_Work task_: Please restate, word for word, each line from the one containing "Given: Open the" through the end of the entries below.

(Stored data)
=== Section Start ===

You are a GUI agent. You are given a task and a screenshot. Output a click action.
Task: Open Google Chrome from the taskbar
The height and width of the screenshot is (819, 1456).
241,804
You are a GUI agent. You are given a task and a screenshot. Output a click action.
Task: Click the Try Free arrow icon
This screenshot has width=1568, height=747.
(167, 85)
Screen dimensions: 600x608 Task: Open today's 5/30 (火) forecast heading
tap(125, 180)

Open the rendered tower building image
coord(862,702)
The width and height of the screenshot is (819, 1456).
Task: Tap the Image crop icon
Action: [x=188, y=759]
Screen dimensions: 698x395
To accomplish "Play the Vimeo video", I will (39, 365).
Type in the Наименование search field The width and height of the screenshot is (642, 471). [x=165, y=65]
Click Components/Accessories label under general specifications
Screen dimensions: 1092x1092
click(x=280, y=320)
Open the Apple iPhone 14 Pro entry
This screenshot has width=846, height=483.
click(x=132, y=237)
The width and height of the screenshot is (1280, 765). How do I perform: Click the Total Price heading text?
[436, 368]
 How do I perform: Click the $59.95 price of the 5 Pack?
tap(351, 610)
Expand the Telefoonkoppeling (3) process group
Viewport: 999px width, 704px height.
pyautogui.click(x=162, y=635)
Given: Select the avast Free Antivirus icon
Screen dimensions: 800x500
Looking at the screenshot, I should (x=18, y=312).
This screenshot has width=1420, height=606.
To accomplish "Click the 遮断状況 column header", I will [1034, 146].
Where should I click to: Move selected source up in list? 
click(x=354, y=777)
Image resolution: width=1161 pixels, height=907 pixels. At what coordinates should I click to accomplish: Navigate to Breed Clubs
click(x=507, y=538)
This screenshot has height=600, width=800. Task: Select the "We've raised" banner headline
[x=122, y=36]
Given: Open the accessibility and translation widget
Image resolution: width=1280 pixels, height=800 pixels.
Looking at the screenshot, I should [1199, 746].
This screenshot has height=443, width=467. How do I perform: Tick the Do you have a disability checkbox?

=== Section End ===

_Task response_:
Given: Open the accessibility and translation widget
Image resolution: width=1280 pixels, height=800 pixels.
Looking at the screenshot, I should [1199, 746].
This screenshot has height=443, width=467. How do I perform: Tick the Do you have a disability checkbox?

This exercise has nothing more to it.